→ EJERCICIOS POR RESOLVER:
[A] Según el fragmento sobre la novela Los improductivos, ¿a qué alude el título de la obra? Explícalo en una a tres oraciones.
[B] Devuelve de forma literal el pasaje del fragmento que va desde "Cristián Londoño Proaño" hasta "la ciencia ficción.".

→ FRAGMENTO DEL TEXTO:
A propósito de la novela: “La sociedad de los improductivos”

Portada de la novela "Los Improductivos" de C. Londoño Proaño
Portada de la novela “Los Improductivos” de C. Londoño Proaño

Cristián Londoño Proaño nos desafía con la lectura de una nueva novela, la segunda de su carrera como escritor, intitulada Los improductivos (2014). Publicada por la Casa de la Cultura Ecuatoriana Benjamín Carrión, trae el auspicioso sello de esta emérita institución, inscribiéndose en un género poco cultivado en Ecuador: la ciencia ficción.

Que se recuerde, dentro de los títulos de esta institución, en el marco de la ciencia ficción, se pueden citar muy pocos: No bastan los átomos (1955) de Demetrio Aguilera Malta, Zarkistán (1979) de Juan Viteri Durand, Begonias en el campo de Marte (2005) de Jorge Valentín Miño; incluso se promete para este año Identidad (2014) de éste último. A su vez sabemos que en la Casa de la Cultura Ecuatoriana, núcleo del Guayas, publicó uno de los precursores de la ciencia ficción contemporánea, Carlos Béjar Portilla, títulos como Simón el mago (1970), Osa mayor (1970) y Samballah (1971). Cabe investigar si los otros núcleos abrieron alguna posibilidad a los escritores de este género.

Los improductivos si bien es una novela de ciencia ficción, su título alude a un factor presente en el capitalismo, actualizado en la globalización: la productividad.

→ DATOS PROPORCIONADOS:
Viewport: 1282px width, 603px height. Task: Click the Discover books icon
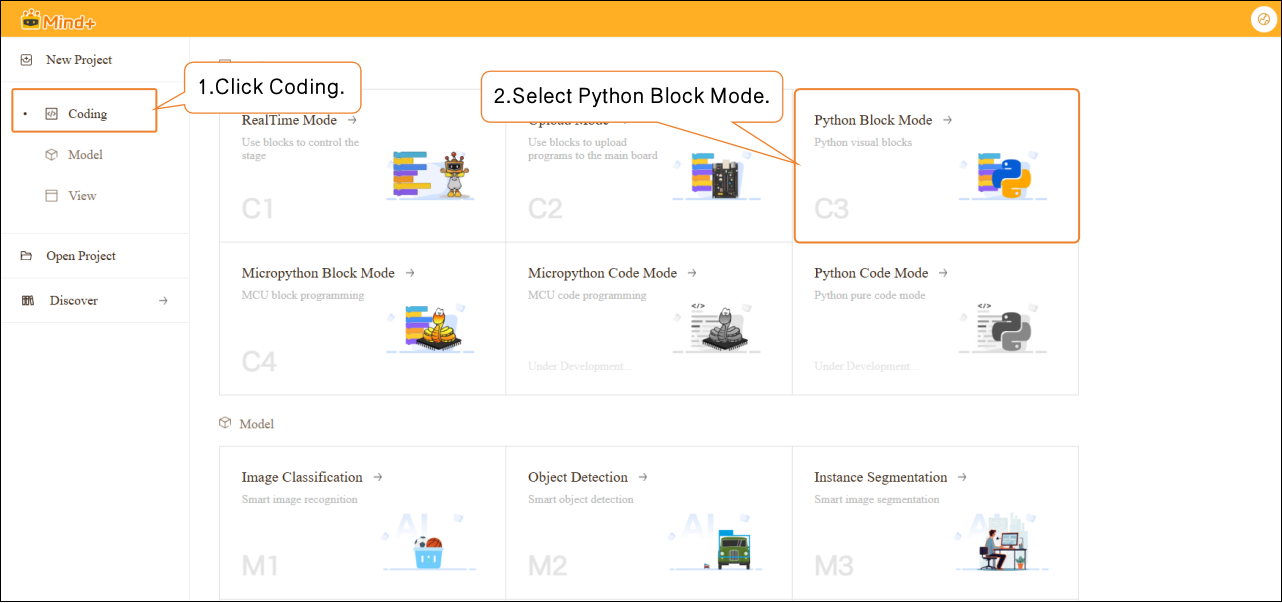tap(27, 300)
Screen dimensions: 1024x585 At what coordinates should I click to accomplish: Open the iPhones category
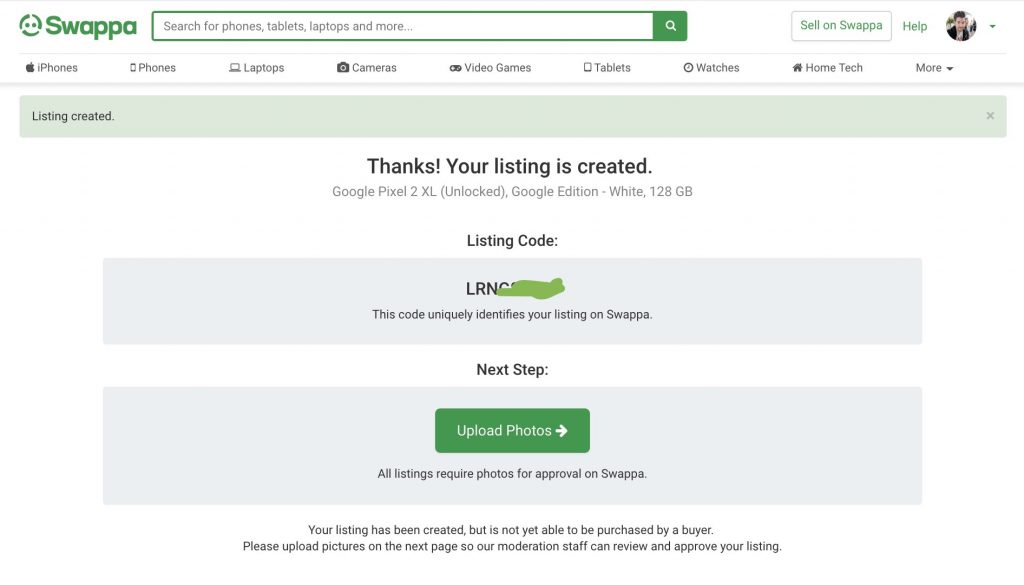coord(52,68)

...

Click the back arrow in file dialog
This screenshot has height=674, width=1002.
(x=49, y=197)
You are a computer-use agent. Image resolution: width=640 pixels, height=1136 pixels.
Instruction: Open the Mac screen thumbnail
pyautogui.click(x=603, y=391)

* * *

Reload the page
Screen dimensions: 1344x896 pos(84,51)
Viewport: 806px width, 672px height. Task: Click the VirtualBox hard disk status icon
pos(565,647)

→ LISTA DE RESPUESTAS:
[A] Aunque es una novela de ciencia ficción, su título alude a la productividad. Se trata de un factor presente en el capitalismo y actualizado en la globalización.

[B]
Cristián Londoño Proaño nos desafía con la lectura de una nueva novela, la segunda de su carrera como escritor, intitulada Los improductivos (2014). Publicada por la Casa de la Cultura Ecuatoriana Benjamín Carrión, trae el auspicioso sello de esta emérita institución, inscribiéndose en un género poco cultivado en Ecuador: la ciencia ficción.